Why it is Important to Detect This Technique

Timely detection of brute force attacks is critical due to the significant impacts they can have on systems, networks, and organizations. Potential impacts and reasons for early detection include:

• Unauthorized Access:

  • Successful brute force attacks can lead to unauthorized access to sensitive data, systems, and applications.

  • Attackers gaining administrative privileges can escalate to further compromise or lateral movement.

• Data Breaches and Exfiltration:

  • Stolen credentials can facilitate data theft, intellectual property compromise, or exposure of sensitive information.

• Operational Disruption:

  • Account lockouts resulting from brute force attempts can disrupt legitimate user access and business operations.

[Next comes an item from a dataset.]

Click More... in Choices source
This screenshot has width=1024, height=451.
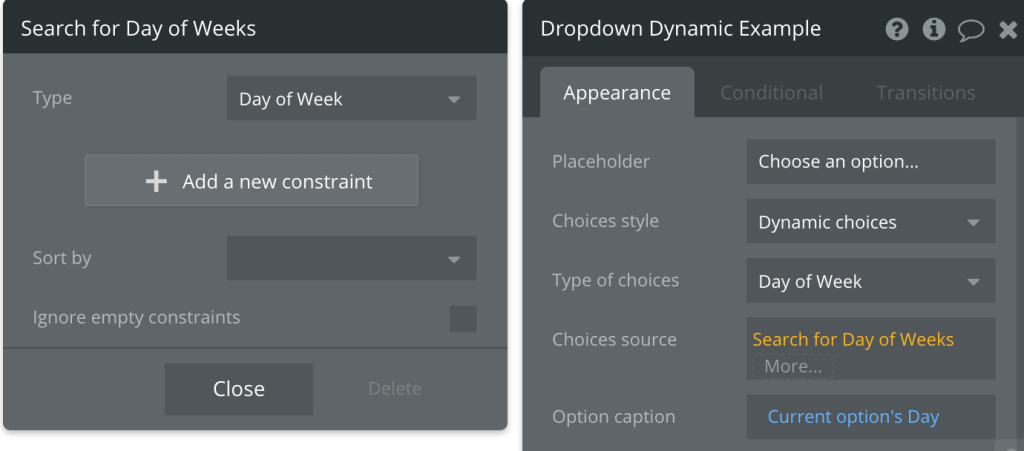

• Compliance and Regulatory Risks:

  • Failure to detect brute force attacks can result in regulatory fines, legal action, and reputational damage.

• Indicator of Larger Attack Campaigns:

  • Brute force activity may indicate the early stages of a larger targeted attack or advanced persistent threat (APT).

• Resource Exhaustion:

  • High-volume brute force attacks can consume significant network bandwidth, processing power, and system resources, impacting performance and availability.

Examples

Real-world examples demonstrating brute force attacks, tools used, and resulting impacts:

• Mirai Botnet (2016):

  • Attack Scenario: Mirai malware infected IoT devices through brute forcing default credentials.

  • Tools Used: Mirai botnet malware, automated scripts targeting weak/default passwords.

  • Impacts: Massive DDoS attacks against major DNS providers and websites, causing widespread internet outages and service disruptions.

• GitHub Account Takeover (2013):

  • Attack Scenario: Attackers performed brute force credential stuffing against GitHub user accounts using leaked credentials from other breaches.

  • Tools Used: Custom scripts, automated credential stuffing tools.

  • Impacts: Unauthorized access to user repositories, potential exposure of sensitive source code and intellectual property.

• RDP Brute Force Attacks (Ongoing Campaigns):

  • Attack Scenario: Attackers target exposed Remote Desktop Protocol (RDP) services using automated credential guessing.

  • Tools Used: Hydra, Ncrack, custom scripts, botnets.

  • Impacts: Unauthorized remote access, ransomware deployment, lateral movement within compromised networks, data theft.

• Credential Spraying against Cloud Services (Multiple Incidents):

  • Attack Scenario: Attackers use password spraying techniques against cloud-based email and collaboration services (e.g., Microsoft 365, Google Workspace).

  • Tools Used: Custom scripts, Burp Suite, credential spraying frameworks.

  • Impacts: Unauthorized access to sensitive corporate emails, data exfiltration, phishing attacks, business email compromise (BEC).

• SSH Brute Force Attacks (Commonly Observed):

  • Attack Scenario: Attackers systematically attempt common username/password combinations against SSH servers.

  • Tools Used: Hydra, Medusa, automated scripts.

  • Impacts: Compromise of Linux/Unix servers, unauthorized access, installation of malware, creation of backdoors, lateral movement.

These examples underscore the broad applicability of brute force attacks across various platforms, services, and industries, highlighting the necessity of robust detection and mitigation strategies.